ATS: Clinical Practice Guidelines on the Pharmacologic Management of COPD

Recommendations on Oral Steroid Therapy

Based on low certainty evidence from 4 trials, the ATS panel made a conditional recommendation against the use of maintenance oral corticosteroids in patients with COPD and a history of severe and frequent exacerbations despite otherwise optimal therapy. The studies that provided the evidence for this recommendation did not demonstrate an improvement in clinical outcomes with maintenance oral steroid treatment. These studies, however, featured small sample sizes and were conducted over short periods of time.

Recommendations on Opioid-Based Therapy

Opioid therapy was associated with significant and clinically meaningful improvements in dyspnea in 14 randomized clinical trials of patients with COPD and advanced refractory dyspnea, according to the panel’s review of the literature. Thus, based on the very low certainty evidence available, the ATS recommended that opioid-based therapy could be considered for dyspnea management in patients with COPD who have advanced refractory dyspnea despite otherwise optimal therapy. The panel noted that this treatment should be based on a personalized approach of shared decision making.

Future Directions

In their conclusions, the ATS panel emphasized the need for shared decision making when applying these recommendations as a means of optimizing clinical care.

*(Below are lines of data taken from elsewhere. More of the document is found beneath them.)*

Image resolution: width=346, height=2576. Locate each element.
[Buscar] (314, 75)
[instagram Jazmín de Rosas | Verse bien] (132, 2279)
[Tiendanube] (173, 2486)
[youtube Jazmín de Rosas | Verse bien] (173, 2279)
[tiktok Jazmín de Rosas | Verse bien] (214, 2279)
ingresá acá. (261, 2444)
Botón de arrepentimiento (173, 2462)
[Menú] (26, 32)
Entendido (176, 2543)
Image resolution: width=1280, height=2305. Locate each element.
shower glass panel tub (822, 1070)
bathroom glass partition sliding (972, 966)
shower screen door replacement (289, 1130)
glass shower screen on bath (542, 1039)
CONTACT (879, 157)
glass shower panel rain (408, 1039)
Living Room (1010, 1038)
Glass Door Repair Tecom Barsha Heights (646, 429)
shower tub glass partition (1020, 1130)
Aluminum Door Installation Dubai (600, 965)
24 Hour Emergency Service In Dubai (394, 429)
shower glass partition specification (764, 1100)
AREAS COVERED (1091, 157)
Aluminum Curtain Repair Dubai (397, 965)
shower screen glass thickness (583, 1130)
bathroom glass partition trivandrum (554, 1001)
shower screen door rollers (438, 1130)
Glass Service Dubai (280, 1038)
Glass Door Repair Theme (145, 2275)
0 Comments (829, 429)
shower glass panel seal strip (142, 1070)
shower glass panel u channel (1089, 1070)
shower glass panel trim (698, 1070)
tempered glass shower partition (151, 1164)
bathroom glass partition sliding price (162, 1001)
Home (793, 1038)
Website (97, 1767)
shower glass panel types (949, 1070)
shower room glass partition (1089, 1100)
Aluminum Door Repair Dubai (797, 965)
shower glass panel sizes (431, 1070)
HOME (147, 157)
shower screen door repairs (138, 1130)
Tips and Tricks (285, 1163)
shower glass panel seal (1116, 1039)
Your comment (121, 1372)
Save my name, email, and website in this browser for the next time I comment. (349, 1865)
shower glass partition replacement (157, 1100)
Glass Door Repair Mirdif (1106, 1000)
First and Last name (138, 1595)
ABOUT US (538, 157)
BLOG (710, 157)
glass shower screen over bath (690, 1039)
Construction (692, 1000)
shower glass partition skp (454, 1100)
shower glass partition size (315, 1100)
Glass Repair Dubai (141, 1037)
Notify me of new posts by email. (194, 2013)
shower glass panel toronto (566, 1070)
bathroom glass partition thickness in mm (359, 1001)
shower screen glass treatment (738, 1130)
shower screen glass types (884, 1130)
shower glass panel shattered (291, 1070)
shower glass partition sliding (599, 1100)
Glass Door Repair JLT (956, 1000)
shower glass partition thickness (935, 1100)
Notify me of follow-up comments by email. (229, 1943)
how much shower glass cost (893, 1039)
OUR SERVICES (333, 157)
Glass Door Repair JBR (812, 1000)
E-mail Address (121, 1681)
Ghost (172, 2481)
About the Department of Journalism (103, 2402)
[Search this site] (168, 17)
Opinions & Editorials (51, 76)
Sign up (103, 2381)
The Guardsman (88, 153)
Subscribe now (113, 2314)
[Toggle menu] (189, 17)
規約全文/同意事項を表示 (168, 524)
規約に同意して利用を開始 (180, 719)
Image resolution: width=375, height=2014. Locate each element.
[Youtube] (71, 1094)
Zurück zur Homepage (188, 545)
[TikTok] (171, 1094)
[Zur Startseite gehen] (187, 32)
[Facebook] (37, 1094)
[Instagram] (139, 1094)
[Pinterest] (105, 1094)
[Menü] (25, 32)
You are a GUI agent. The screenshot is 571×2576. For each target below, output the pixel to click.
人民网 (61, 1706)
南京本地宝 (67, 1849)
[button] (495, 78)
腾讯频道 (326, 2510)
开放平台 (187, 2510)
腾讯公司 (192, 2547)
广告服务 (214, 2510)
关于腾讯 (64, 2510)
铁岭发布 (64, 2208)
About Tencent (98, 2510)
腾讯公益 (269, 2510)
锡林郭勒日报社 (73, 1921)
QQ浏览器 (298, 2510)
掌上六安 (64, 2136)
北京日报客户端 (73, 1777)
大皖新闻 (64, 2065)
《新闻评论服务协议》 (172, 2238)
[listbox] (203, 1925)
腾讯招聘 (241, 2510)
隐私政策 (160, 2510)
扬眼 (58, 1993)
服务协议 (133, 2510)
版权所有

Additionally, the panel wrote that more research is needed to form concrete recommendations on optimal pharmacologic therapy for patients with COPD and varying degrees of eosinophilia as well as for patients who are current and former smokers.

“The panel hopes that the research priorities outlined in this document will prompt new research needed to identify more specific patient profiles in order to provide personalized, patient-centered care,” the guideline committee wrote.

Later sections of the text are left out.